• [Try it]: Your answer should restate each line of the data below word for word.

• [Input data]:
----------

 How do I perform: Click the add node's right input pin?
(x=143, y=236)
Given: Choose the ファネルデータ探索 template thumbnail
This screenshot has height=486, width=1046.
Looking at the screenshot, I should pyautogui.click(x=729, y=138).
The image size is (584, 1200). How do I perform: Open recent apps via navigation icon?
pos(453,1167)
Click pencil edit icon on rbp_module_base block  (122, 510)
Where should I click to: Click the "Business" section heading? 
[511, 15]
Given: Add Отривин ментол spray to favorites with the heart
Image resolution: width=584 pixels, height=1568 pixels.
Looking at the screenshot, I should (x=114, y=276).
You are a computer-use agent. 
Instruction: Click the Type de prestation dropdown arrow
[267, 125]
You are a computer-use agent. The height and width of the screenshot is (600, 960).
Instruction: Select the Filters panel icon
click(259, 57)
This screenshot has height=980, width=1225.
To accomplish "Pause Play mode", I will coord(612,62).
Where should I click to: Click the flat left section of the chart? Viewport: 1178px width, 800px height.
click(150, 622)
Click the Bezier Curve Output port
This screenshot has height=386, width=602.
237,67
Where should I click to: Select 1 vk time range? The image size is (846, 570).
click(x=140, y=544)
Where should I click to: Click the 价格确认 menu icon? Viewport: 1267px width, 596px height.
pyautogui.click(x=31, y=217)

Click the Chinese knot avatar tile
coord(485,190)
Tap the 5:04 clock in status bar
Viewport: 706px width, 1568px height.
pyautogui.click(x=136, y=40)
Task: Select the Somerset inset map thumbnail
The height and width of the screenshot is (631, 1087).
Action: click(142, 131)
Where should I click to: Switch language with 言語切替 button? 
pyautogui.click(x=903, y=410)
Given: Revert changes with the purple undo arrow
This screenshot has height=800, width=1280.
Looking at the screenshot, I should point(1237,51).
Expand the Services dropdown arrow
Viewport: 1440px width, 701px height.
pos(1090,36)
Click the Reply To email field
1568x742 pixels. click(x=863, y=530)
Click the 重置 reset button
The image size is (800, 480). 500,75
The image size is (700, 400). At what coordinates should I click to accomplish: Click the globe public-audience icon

----------

• [Answer to this problem]:
 How do I perform: Click the add node's right input pin?
(x=143, y=236)
Given: Choose the ファネルデータ探索 template thumbnail
This screenshot has height=486, width=1046.
Looking at the screenshot, I should pyautogui.click(x=729, y=138).
The image size is (584, 1200). How do I perform: Open recent apps via navigation icon?
pos(453,1167)
Click pencil edit icon on rbp_module_base block  (122, 510)
Where should I click to: Click the "Business" section heading? 
[511, 15]
Given: Add Отривин ментол spray to favorites with the heart
Image resolution: width=584 pixels, height=1568 pixels.
Looking at the screenshot, I should (x=114, y=276).
You are a computer-use agent. 
Instruction: Click the Type de prestation dropdown arrow
[267, 125]
You are a computer-use agent. The height and width of the screenshot is (600, 960).
Instruction: Select the Filters panel icon
click(259, 57)
This screenshot has height=980, width=1225.
To accomplish "Pause Play mode", I will coord(612,62).
Where should I click to: Click the flat left section of the chart? Viewport: 1178px width, 800px height.
click(150, 622)
Click the Bezier Curve Output port
This screenshot has height=386, width=602.
237,67
Where should I click to: Select 1 vk time range? The image size is (846, 570).
click(x=140, y=544)
Where should I click to: Click the 价格确认 menu icon? Viewport: 1267px width, 596px height.
pyautogui.click(x=31, y=217)

Click the Chinese knot avatar tile
coord(485,190)
Tap the 5:04 clock in status bar
Viewport: 706px width, 1568px height.
pyautogui.click(x=136, y=40)
Task: Select the Somerset inset map thumbnail
The height and width of the screenshot is (631, 1087).
Action: click(142, 131)
Where should I click to: Switch language with 言語切替 button? 
pyautogui.click(x=903, y=410)
Given: Revert changes with the purple undo arrow
This screenshot has height=800, width=1280.
Looking at the screenshot, I should point(1237,51).
Expand the Services dropdown arrow
Viewport: 1440px width, 701px height.
pos(1090,36)
Click the Reply To email field
1568x742 pixels. click(x=863, y=530)
Click the 重置 reset button
The image size is (800, 480). 500,75
The image size is (700, 400). At what coordinates should I click to accomplish: Click the globe public-audience icon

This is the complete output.